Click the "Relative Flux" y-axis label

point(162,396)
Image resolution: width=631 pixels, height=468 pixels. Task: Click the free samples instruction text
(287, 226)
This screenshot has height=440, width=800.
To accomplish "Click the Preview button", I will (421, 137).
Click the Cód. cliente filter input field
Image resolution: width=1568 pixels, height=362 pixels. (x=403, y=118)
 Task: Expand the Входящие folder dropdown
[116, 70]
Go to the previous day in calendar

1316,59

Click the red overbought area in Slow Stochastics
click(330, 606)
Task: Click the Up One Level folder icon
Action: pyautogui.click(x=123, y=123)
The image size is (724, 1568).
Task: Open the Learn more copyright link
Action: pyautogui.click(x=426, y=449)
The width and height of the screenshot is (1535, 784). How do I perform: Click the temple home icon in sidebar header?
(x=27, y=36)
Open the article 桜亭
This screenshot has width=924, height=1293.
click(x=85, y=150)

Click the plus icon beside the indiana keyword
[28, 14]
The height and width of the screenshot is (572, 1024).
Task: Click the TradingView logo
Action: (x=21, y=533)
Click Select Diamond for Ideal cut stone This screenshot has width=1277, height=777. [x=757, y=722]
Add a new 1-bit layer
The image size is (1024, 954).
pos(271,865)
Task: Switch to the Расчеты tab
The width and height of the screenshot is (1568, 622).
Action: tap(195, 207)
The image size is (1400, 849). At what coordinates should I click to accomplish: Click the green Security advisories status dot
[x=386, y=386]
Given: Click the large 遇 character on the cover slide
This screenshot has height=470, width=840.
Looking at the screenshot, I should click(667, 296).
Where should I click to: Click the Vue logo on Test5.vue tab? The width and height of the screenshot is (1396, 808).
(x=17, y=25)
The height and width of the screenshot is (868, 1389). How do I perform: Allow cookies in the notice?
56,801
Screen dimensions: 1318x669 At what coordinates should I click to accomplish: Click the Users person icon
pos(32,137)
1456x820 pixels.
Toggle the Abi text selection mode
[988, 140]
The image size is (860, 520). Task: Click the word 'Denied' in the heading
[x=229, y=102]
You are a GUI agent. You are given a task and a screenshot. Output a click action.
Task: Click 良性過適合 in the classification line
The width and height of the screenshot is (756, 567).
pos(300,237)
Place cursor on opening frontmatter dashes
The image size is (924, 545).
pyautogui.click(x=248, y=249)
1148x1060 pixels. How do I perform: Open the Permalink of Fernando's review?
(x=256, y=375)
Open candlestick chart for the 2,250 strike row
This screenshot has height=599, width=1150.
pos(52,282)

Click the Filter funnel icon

◆ ◆ ◆ ◆

YOUR ASSIGNMENT:
An exact repeat of the lines from the one containing "The image size is (860, 520)." through the final line of the entries is the whole answer.

RESPONSE AREA:
The image size is (860, 520). Task: Click the word 'Denied' in the heading
[x=229, y=102]
You are a GUI agent. You are given a task and a screenshot. Output a click action.
Task: Click 良性過適合 in the classification line
The width and height of the screenshot is (756, 567).
pos(300,237)
Place cursor on opening frontmatter dashes
The image size is (924, 545).
pyautogui.click(x=248, y=249)
1148x1060 pixels. How do I perform: Open the Permalink of Fernando's review?
(x=256, y=375)
Open candlestick chart for the 2,250 strike row
This screenshot has height=599, width=1150.
pos(52,282)

Click the Filter funnel icon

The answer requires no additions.